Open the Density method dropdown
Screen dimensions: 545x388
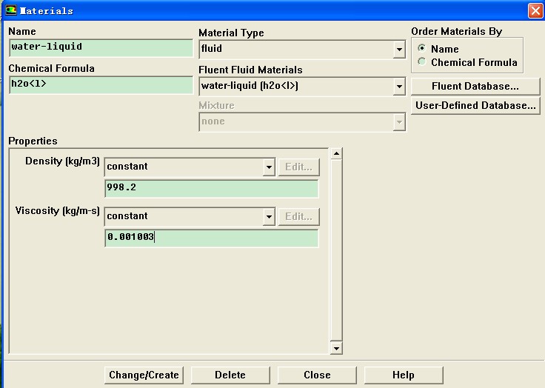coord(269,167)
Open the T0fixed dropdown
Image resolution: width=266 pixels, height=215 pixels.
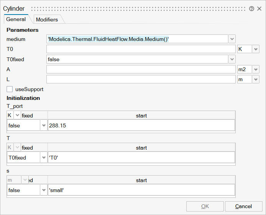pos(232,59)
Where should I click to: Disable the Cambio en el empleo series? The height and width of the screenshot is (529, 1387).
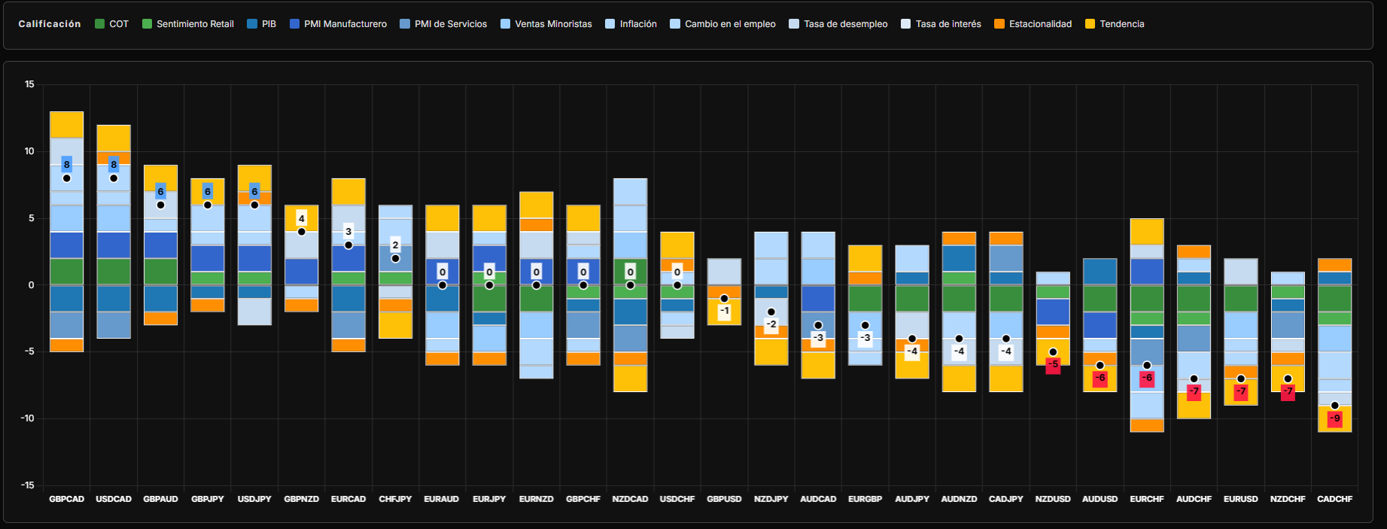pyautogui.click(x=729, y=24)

# # # # #

## WHAT NEEDS TO BE DONE
Could you rescale the lines above by multiplying every coordinate in their answers by 2, rounding to whole numbers with halves going up? Write out each line again in full, requests included, keep all other numbers unchanged, and leave the pictures out.

## CORRECT ANSWER
Open the Density method dropdown
Screen dimensions: 545x388
coord(538,334)
Open the T0fixed dropdown
Image resolution: width=266 pixels, height=215 pixels.
pos(464,118)
Where should I click to: Disable the Cambio en el empleo series? The height and width of the screenshot is (529, 1387).
pyautogui.click(x=1458, y=48)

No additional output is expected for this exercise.